Data extracted from a collection

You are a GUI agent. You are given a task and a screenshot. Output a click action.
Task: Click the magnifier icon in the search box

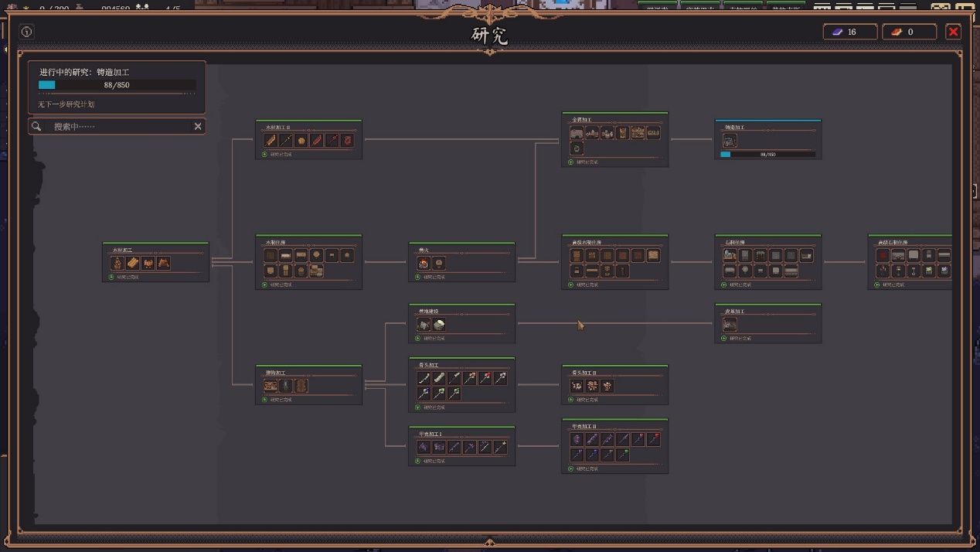(x=36, y=126)
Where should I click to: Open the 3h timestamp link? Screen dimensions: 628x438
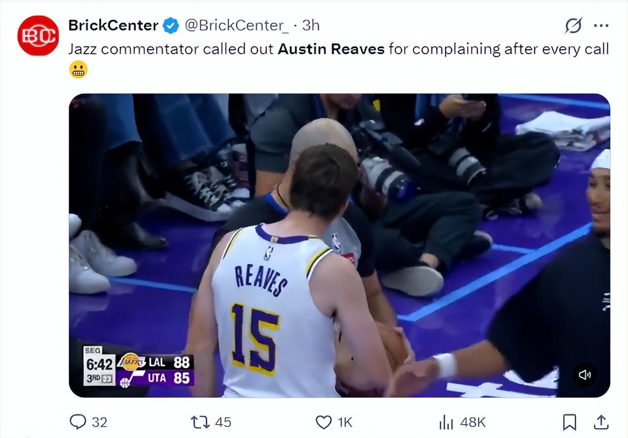pos(311,25)
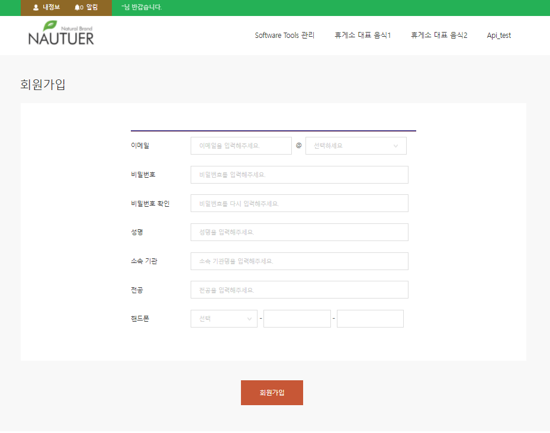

Work required
Send back every line above exactly, skipping all pictures.

Task answer
You are a GUI agent. You are given a task and a screenshot. Output a click action.
Task: Click the magnifier icon in the search box

(x=36, y=126)
Where should I click to: Open the 3h timestamp link? Screen dimensions: 628x438
pos(311,25)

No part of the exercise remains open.